To conclude my research and documentation on the DAV study, the remaining areas of consideration will be addressed: employment, housing, and disability compensation.
Employment: Finding a job, whether or not you are a veteran or civilian, it is not an easy task in these days in which we live. However, for veterans, there are a number of resources available for the unemployed. And, for women veterans, the DoL has been actively offering many customized programs and support. Unfortunately, these efforts have been disheartening with unemployment/under-employment rates for women continuing to be higher than those for men. Following are the employment recommendations.
- Pilot programs should be instituted by both the DoL and VA such as is practiced at One Stop Career Service Centers. These programs, however, should be specialized by focusing on the unemployed women veterans needs by assisting them with job placement and retention.
- Several state certification programs exist whereby translation of military training and certification is equivalent to that of the private sector. The DoL needs to cooperate more with these organizations on behalf of women veterans.
Housing – Having worked in the affordable housing industry for more than 18 years I totally understand the needs of the public; however, I also understand the importance of maintaining compliance with the specific programs that may govern the property.
With homelessness continuing to be a major issue in our country, the VA has made strides in reducing homelessness among veterans. However, statistics show that women veterans still have higher rates of homelessness in contrast to non-veteran women. More housing support needs to be implemented in order meet the needs of women veterans; especially those with children.
Key recommendations for this initiative are as follows:
- The Supportive Services for Veteran Families (SSVF) program should be re-authorized by Congress. This would support a positive transition for women veterans due to the anticipated downsizing of the U.S. armed forces.
- Both the VA and HUD [Department of Housing & Urban Development] should work together in an effort to provide safe, transitional housing for female veterans.
- With the number of community partners available, the VA should work with these organizations to provide programs for accommodating women veterans and their families.
The final area addressed in the DAV’s study was probably the most obvious – disability compensation. Although the study primarily focused on those veterans with injuries Post-9/11, it is this writer’s opinion that this applies to all veterans – regardless of gender, branch of service, etc.
Well here it is…the final recommendation according to the DAV study.
- All rating decisions should be tracked and analyzed providing a detailed report by gender. These results would most likely ensure equitable decisions by the RO for our women veterans.

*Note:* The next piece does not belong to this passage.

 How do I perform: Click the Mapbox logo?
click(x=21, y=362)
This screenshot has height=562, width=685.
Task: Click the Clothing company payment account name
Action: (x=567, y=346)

Since the beginning of time (not only since the birth of the United States), women have stepped up to the plate in support of their beliefs, families, friends, and more. For the VA or other federal organizations to not recognize their contribution(s) to be as important as their male counterparts of this incredible country in which we are blessed to live is a real travesty. It’s time for a positive change in how female veterans are treated. ARE YOU IN???